The Expert Meeting, held from 25 to 27 February, took up issues raised at the 2014 World Investment Forum when many member States and civil society representatives argued that there is a need to rebalance the IIA system in a way that would strengthen countries' right to regulate, foster responsible business conduct and improve international investment dispute settlement.
Representatives of civil society, academia and the private sector participated in the meeting, which included 17 interactive breakout sessions on the key aspects of the IIA regime. The sessions covered the substantive content of IIAs; the sustainable development dimension of IIAs; tools for modernising the IIA framework, and investor state dispute settlement (ISDS).
Participants discussed the risks for host countries of entering into International Investment Agreements, notably those arising from the highly controversial investor-State dispute settlement mechanism, which allows investors to challenge host governments, including for public interest regulation. Participants identified concrete strategies and action points that will help shape a sustainable-development friendly international investment framework and improved global investment governance.
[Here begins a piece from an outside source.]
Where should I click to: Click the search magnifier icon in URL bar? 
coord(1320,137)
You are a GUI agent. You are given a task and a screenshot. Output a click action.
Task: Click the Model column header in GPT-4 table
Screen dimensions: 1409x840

Giorgios Altintzis, Policy Adviser at the International Trade Union Federation, said that in the absence of a global debt restructuring mechanism, IIAs had been used to deal with investment protection in cases of debt restructuring. One country was facing an investor-state claim from a foreign bank, after it changed the terms of its sovereign bonds to comply with IMF bailout conditions. Altintzis said this was "highly problematic" and would favour foreign investors over domestic investors.
Nathalie Bernasconi, Director of Economic Law and Policy at the International Institute for Sustainable Development, said there were "diverse paths to reform" of the IIA regime. She emphasised the need to balance investor guarantees with the risk of unintended consequences for the host country. Many investor guarantees could be upheld by domestic laws, without the need for an international treaty, she said.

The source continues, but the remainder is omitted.